Incentea reforça oferta industrial com compra de 51% da Kaizen Tech em Portugal

Incentea reforça oferta industrial com compra de 51% da Kaizen Tech em Portugal
Incentea compra Kaizen Tech

Num contexto de pressão sobre custos energéticos e cadeias de abastecimento, a Incentea adquiriu 51% da consultora Kaizen Tech, sediada em Vila Nova de Gaia. A operação, concluída esta semana, alarga a presença do grupo português na eficiência operacional e junta consultoria de processos ao seu portefólio de software empresarial.

Destaques

  • Incentea adquiriu 51% da Kaizen Tech em Portugal, consolidando a liderança de Paulo Martins e integrando metodologias Kaizen à sua oferta industrial.
  • A Incentea reportou receitas consolidadas de 24 milhões de euros em 2025, um aumento de 5,4%, beneficiando agora de contratos indexados ao desempenho produtivo dos clientes.
  • A operação expande o acesso de indústrias portuguesas médias a soluções integradas de software, sensores e formação orientada para eficiência, apoiada por incentivos públicos e estratégia de expansão ibérica.

Aquisição junta software e melhoria contínua

ThePortugalPost avançou que a Incentea passou a deter uma posição maioritária na Kaizen Tech, empresa especializada em redução de desperdício e aumento de produtividade com base em metodologias de melhoria contínua de origem japonesa. Com a operação, Paulo Martins, administrador da Incentea Capital SGPS, assume a liderança executiva da Kaizen Tech, substituindo David Tavares.

Os sócios fundadores, Grupo Amorim e Instituto Kaizen, mantêm participações minoritárias e presença na estrutura de governação, preservando continuidade desde o arranque da empresa em 2021. A integração acrescenta competências de otimização industrial à oferta da Incentea, que registou 24 milhões de euros de receitas consolidadas no último ano, mais 5,4% em termos homólogos, e opera em oito países.

A Kaizen Tech trabalha no terreno com fábricas, operadores logísticos e outros clientes para mapear fluxos de trabalho, identificar estrangulamentos e instalar sistemas de monitorização em tempo real. Entre as soluções usadas está o TrackSYS Manufacturing Execution System, plataforma desenvolvida inicialmente dentro da Corticeira Amorim e mais tarde transformada em produto comercial, combinando sensores, painéis de controlo e práticas Kaizen.

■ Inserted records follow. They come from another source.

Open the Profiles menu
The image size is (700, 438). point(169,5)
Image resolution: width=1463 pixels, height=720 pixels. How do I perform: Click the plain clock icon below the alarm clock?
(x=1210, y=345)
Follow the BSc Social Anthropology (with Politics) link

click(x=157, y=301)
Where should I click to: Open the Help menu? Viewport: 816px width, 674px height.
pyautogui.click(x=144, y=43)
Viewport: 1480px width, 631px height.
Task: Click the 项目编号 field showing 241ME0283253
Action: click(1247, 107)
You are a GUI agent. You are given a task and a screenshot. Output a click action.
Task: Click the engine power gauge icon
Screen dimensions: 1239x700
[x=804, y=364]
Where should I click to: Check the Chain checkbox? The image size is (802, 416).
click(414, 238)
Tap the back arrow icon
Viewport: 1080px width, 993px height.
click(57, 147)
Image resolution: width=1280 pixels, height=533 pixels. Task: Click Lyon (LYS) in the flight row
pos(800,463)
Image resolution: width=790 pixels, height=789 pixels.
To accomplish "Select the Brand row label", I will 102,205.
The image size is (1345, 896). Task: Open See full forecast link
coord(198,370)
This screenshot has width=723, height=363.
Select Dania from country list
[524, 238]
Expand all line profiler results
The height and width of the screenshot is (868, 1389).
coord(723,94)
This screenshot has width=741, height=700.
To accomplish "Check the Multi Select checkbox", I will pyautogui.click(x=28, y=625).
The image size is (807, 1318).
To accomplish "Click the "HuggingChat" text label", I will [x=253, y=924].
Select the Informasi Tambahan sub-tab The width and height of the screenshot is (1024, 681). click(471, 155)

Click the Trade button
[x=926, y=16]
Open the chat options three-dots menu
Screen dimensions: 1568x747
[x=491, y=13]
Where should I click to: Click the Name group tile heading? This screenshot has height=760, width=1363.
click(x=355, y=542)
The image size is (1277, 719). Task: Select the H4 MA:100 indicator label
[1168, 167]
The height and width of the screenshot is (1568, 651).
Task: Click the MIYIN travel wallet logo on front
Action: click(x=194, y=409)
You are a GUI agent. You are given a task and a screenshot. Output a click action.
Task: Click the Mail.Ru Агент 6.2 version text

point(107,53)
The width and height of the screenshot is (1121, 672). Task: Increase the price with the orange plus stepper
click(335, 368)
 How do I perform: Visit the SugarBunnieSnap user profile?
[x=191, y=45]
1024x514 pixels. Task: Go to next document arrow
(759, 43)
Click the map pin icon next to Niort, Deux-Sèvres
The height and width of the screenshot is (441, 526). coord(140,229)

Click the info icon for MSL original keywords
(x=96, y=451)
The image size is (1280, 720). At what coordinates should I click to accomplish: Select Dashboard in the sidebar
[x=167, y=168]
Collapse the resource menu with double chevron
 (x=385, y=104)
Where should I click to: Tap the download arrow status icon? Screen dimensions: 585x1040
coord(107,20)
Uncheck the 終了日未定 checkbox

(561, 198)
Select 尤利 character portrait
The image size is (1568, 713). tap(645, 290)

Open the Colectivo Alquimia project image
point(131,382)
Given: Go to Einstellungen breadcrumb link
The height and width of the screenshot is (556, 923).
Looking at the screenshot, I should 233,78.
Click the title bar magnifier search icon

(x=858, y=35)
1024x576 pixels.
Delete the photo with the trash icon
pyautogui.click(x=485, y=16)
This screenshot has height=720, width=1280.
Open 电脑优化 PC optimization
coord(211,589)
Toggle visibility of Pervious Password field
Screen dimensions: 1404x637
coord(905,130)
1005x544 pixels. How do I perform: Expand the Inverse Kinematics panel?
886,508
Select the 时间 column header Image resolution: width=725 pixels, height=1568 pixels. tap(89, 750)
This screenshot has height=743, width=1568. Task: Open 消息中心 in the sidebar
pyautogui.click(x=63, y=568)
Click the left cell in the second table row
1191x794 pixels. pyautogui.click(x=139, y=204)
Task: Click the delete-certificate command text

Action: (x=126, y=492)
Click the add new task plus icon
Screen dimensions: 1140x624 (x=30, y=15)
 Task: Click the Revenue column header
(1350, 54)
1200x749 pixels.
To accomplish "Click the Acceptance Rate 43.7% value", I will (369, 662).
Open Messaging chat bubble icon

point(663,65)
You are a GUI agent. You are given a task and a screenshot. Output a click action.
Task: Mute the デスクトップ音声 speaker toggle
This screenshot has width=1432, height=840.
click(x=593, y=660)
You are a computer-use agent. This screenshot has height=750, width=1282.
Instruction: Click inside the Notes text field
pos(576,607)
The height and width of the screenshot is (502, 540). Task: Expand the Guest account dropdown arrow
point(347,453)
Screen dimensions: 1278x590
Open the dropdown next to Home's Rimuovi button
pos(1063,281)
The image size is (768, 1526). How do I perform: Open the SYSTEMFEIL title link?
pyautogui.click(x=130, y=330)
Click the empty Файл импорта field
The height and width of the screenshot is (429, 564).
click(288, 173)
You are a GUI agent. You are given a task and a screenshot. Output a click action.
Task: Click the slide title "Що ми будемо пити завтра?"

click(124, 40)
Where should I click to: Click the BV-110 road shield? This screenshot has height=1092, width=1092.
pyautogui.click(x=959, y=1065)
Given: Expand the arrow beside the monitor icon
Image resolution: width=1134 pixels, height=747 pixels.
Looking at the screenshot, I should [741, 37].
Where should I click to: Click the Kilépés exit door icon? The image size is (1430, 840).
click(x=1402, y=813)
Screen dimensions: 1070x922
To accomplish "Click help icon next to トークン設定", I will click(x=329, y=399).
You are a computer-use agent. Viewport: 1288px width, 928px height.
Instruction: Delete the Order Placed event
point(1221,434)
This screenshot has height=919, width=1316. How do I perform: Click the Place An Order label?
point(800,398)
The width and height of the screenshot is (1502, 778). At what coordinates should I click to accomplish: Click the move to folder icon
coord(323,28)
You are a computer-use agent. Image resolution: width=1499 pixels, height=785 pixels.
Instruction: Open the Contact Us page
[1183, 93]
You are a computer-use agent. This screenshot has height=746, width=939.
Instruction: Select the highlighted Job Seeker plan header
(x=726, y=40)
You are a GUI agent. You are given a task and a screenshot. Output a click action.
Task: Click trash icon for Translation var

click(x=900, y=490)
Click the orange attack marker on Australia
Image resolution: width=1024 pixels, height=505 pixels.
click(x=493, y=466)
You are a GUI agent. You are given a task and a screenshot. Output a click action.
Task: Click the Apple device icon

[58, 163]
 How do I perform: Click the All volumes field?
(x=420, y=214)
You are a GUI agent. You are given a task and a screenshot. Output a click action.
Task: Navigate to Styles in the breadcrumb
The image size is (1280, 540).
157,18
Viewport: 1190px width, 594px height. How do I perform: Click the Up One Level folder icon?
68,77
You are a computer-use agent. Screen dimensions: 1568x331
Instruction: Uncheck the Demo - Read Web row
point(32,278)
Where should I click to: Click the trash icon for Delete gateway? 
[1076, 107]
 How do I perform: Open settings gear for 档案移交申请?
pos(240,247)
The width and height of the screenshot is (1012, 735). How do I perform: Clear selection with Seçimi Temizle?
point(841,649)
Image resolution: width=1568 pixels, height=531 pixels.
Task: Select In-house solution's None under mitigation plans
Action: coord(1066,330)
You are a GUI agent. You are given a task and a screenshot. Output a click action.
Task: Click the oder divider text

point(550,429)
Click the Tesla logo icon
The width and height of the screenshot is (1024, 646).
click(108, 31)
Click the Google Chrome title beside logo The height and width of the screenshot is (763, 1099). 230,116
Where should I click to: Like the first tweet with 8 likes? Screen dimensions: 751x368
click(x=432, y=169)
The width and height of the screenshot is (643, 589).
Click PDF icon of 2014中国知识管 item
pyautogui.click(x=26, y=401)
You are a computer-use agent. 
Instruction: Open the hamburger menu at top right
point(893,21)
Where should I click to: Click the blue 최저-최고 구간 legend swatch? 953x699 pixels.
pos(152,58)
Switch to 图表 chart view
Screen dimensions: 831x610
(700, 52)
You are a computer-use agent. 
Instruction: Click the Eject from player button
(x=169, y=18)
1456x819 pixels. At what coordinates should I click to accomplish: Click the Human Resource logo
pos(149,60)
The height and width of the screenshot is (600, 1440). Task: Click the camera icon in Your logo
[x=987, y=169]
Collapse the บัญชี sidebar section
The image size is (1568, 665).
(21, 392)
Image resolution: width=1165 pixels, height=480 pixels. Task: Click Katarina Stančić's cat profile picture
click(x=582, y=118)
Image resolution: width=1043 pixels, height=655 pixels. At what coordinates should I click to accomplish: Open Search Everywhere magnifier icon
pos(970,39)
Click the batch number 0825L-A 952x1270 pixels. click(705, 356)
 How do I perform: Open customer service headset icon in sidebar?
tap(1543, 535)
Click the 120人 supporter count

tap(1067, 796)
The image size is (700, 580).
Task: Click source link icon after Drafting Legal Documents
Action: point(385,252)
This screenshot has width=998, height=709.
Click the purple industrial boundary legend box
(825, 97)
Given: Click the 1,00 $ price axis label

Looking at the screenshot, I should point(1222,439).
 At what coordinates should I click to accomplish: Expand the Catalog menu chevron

Segundo António Poças, presidente executivo da Incentea, o negócio responde a um momento em que energia, matérias-primas e logística pesam mais nas contas das empresas. Para a Incentea, a compra também abre uma nova via de receitas ligada a ganhos de produtividade, incluindo contratos indexados ao desempenho obtido pelos clientes.

Impacto esperado na indústria portuguesa

Para fabricantes portugueses de média dimensão, a operação tende a alargar o acesso a ferramentas e métodos que até aqui estavam mais associados a grandes grupos industriais. Setores como têxtil, metalomecânica, agroalimentar e cerâmica podem passar a receber propostas integradas com licenças de software, instalação de sensores e programas de melhoria operacional com metas de desempenho definidas.

Nas unidades produtivas, o modelo Kaizen costuma traduzir-se em mais ações de formação e em sessões de melhoria rápida no chão de fábrica, nas quais os trabalhadores identificam falhas e sugerem ajustes. Isso pode criar oportunidades de progressão e qualificação, embora também aumente a pressão por ganhos contínuos de eficiência.

O negócio surge numa fase em que Portugal procura reforçar competitividade industrial, num quadro de salários em subida, escassez de mão de obra qualificada e preços de eletricidade voláteis. Os incentivos públicos associados ao Plano de Recuperação e Resiliência favorecem projetos de transição digital e verde, o que pode apoiar a adoção de soluções que combinem consultoria de processos com tecnologia.

A aquisição encaixa ainda na estratégia recente de expansão da Incentea, após compras anteriores em Espanha e Angola. O objetivo passa por reforçar vendas cruzadas na Península Ibérica e posicionar o grupo em nichos com receitas recorrentes, numa altura em que empresas tecnológicas procuram capturar mais valor ao juntar software, hardware e serviços de consultoria numa só oferta.

Na nossa publicação, analisámos as fortes disparidades de produtividade do trabalho em Portugal, com empresas mais produtivas a gerarem, em média, 4,2 euros de valor acrescentado bruto por cada euro gasto com pessoal, contra 0,6 euros nas menos produtivas. O mesmo enquadramento destacou que energia e ambiente lideram este indicador e que a escala conta: as grandes empresas exibem uma produtividade média cerca de 40% superior às pequenas, evidenciando desafios estruturais e a necessidade de ganhos de eficiência.